START Records
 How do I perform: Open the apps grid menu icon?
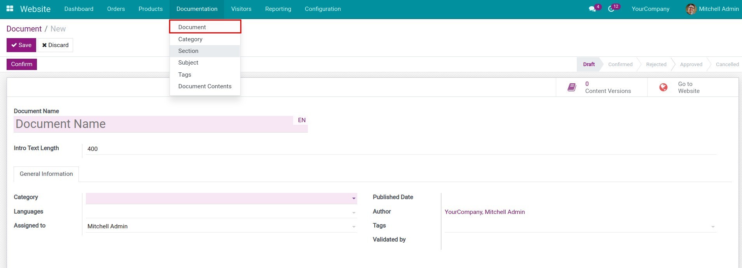click(10, 9)
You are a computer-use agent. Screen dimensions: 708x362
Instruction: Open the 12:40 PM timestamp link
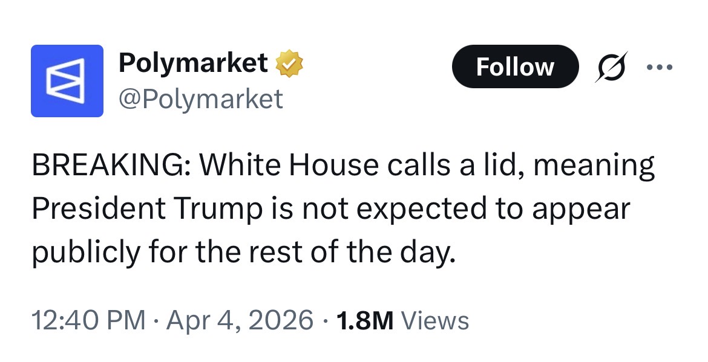[x=88, y=320]
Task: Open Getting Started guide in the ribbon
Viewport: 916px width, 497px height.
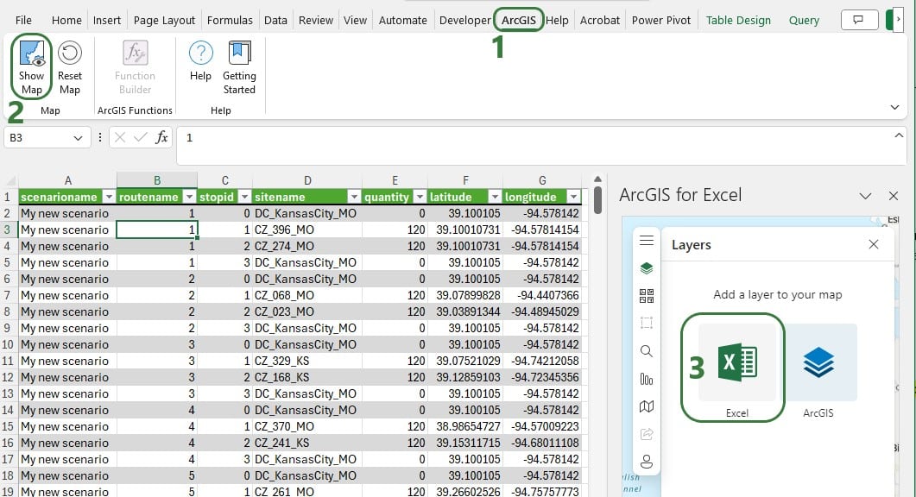Action: [239, 67]
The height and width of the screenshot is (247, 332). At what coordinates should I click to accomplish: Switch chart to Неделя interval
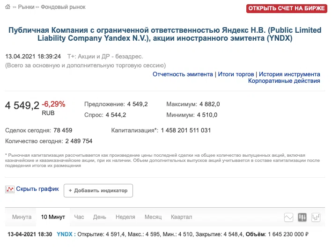point(125,217)
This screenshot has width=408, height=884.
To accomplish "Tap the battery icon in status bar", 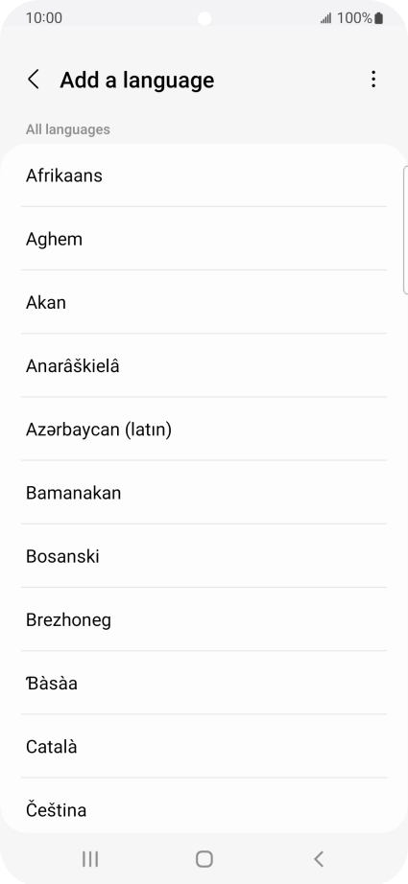I will [378, 18].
END Records
Task directions: Without the pictures, repeat the entries above line by line, from the first through the one that contains "This screenshot has width=408, height=884.", both ends included.

Expected answer:
 How do I perform: Open the apps grid menu icon?
click(10, 9)
You are a computer-use agent. Screen dimensions: 708x362
Instruction: Open the 12:40 PM timestamp link
[x=88, y=320]
Task: Open Getting Started guide in the ribbon
Viewport: 916px width, 497px height.
Action: [239, 67]
The height and width of the screenshot is (247, 332). At what coordinates should I click to accomplish: Switch chart to Неделя interval
point(125,217)
This screenshot has width=408, height=884.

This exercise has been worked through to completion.